Factors concerning NO₂ uptake by the absorbent triethanolamine (TEA) in NO₂ diffusion tubes are examined. Although the nominal freezing point of TEA is 17.9–21.2 °C, we show that, for a range of aqueous TEA solutions (0–20% H₂O), no freezing occurs even at −10 °C. Therefore NO₂ collection efficiency is unlikely to be impaired by low temperature exposure. The recovery of TEA from the meshes of exposed samplers is determined as ∼98%, even after 42 days, showing that the stability in situ of TEA is unaffected by long-term exposure. A model of a diffusion tube sampling array for simultaneous exposures, with a 0.1 m sampler spacing, shows that NO₂ uptake by individual samplers is not affected by the presence of neighbouring tubes in the array. This is confirmed by sampler precision at two Cambridge sites.
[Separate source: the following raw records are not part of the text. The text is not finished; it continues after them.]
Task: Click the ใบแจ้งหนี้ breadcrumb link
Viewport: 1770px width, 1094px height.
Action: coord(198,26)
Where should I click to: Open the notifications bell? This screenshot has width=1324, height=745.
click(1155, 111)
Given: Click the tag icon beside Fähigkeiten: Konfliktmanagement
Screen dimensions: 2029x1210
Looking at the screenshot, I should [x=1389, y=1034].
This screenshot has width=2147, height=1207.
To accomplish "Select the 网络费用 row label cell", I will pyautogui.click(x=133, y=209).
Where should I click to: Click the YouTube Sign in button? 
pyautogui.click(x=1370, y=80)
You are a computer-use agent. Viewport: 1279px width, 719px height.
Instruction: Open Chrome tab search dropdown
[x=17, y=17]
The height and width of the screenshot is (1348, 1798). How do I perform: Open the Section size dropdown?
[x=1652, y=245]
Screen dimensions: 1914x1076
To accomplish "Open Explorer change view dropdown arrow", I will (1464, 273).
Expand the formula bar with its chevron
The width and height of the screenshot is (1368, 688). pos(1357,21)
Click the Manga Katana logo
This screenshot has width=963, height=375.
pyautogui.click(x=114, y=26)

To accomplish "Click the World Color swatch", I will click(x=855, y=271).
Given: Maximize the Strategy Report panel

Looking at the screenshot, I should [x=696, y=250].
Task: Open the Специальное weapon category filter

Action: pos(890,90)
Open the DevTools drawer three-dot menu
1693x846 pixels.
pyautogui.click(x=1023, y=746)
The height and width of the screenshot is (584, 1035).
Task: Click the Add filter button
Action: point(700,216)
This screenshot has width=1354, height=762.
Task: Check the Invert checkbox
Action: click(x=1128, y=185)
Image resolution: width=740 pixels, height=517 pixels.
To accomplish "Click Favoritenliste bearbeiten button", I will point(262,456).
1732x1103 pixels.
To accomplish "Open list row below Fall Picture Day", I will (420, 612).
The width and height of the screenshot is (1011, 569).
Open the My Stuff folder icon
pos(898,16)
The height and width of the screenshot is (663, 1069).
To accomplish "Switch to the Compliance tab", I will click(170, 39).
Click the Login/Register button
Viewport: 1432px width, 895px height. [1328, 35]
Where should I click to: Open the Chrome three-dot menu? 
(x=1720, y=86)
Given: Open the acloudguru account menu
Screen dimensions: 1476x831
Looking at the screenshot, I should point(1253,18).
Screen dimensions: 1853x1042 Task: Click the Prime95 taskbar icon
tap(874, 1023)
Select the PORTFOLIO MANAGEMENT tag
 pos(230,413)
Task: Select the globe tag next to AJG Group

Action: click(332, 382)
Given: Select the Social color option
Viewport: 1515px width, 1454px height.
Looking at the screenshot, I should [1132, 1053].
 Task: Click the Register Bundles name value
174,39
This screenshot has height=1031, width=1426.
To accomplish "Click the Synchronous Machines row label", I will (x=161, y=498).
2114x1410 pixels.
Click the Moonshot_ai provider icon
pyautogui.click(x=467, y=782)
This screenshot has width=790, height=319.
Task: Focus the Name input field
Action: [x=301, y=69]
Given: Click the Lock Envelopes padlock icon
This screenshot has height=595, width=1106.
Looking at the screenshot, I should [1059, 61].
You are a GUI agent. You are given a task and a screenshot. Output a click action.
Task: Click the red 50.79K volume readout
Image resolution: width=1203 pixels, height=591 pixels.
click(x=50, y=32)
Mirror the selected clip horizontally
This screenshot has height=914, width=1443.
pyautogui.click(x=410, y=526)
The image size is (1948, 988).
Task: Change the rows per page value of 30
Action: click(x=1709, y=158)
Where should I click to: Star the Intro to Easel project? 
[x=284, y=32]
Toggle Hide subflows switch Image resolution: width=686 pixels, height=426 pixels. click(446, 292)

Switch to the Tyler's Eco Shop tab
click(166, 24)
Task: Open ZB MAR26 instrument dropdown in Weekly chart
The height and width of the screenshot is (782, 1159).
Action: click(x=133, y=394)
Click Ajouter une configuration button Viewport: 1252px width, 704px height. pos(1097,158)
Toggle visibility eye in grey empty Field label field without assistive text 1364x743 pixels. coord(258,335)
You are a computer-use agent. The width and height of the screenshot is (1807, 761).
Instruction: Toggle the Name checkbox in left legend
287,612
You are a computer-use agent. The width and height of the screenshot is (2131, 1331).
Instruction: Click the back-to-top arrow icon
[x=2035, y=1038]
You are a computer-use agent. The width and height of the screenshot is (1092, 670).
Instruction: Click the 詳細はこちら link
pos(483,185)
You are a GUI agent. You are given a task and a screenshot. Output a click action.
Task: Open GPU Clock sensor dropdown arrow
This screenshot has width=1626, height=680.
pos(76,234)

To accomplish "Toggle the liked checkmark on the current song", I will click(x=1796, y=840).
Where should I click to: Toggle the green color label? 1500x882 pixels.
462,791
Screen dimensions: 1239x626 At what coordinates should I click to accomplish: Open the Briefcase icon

Four sampler preparation methods are compared for differences in NO₂ uptake of exposed samplers. All methods employ TEA as absorbent, transferred by either dipping meshes in a TEA–acetone solution or pipetting aliquots of a TEA–H₂O solution onto the meshes. For samplers prepared by three of the methods, no difference in NO₂ uptake is found, but for samplers prepared using a 50% v/v TEA–H₂O solution, a mean reduction of 18% is found. Student’s t-tests show that the difference is highly significant (P ≤ 0.001). Reasons for the difference are discussed.